Re: Anyone else having problems with VMS and HSG80-based arrays?

From: Rob Young (young_r_at_encompasserve.org)
Date: 09/11/03


Date: 11 Sep 2003 16:11:58 -0500

In article <5a85bce2.0309111054.6f6fdbac@posting.google.com>, svieth@wi.rr.com (Scott Vieth) writes:
> Hi:
>
> I've got an ES40 running VMS 7.3-1 which is connected to an ESA12000
> (running ACS 8.7S-2).
>
> On July 2nd, we saw a few of the DGAnn: devices go into
> mntverifytimeout. I was forced to reboot the system in an attempt to
> get things running again. The OS came-up okay but when attempted to
> start our IDX software (running on Cache), we found that the Cache
> database files were badly corrupted. After spending a few hours on
> the phone with a support person from IDX and a support person from
> Intersytems, the decision was made to restore from tape. That process
> took pretty much all day (restoring from the last full backup and then
> re-playing the journal files).

_ _ _ _ _ _ _

TASK PROMPT:
Please retype the whole forum post about VMS and HSG80-based arrays, word for word. You won't need the material that comes after this text.

PROVIDED DATA:

_ _ _ _ _ _ _

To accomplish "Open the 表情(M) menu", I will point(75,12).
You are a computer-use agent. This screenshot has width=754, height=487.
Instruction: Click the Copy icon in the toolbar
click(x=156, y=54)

_ _ _ _ _ _ _

RESULT FOR THIS TASK:
Re: Anyone else having problems with VMS and HSG80-based arrays?

From: Rob Young (young_r_at_encompasserve.org)
Date: 09/11/03


Date: 11 Sep 2003 16:11:58 -0500

In article <5a85bce2.0309111054.6f6fdbac@posting.google.com>, svieth@wi.rr.com (Scott Vieth) writes:
> Hi:
>
> I've got an ES40 running VMS 7.3-1 which is connected to an ESA12000
> (running ACS 8.7S-2).
>
> On July 2nd, we saw a few of the DGAnn: devices go into
> mntverifytimeout. I was forced to reboot the system in an attempt to
> get things running again. The OS came-up okay but when attempted to
> start our IDX software (running on Cache), we found that the Cache
> database files were badly corrupted. After spending a few hours on
> the phone with a support person from IDX and a support person from
> Intersytems, the decision was made to restore from tape. That process
> took pretty much all day (restoring from the last full backup and then
> re-playing the journal files).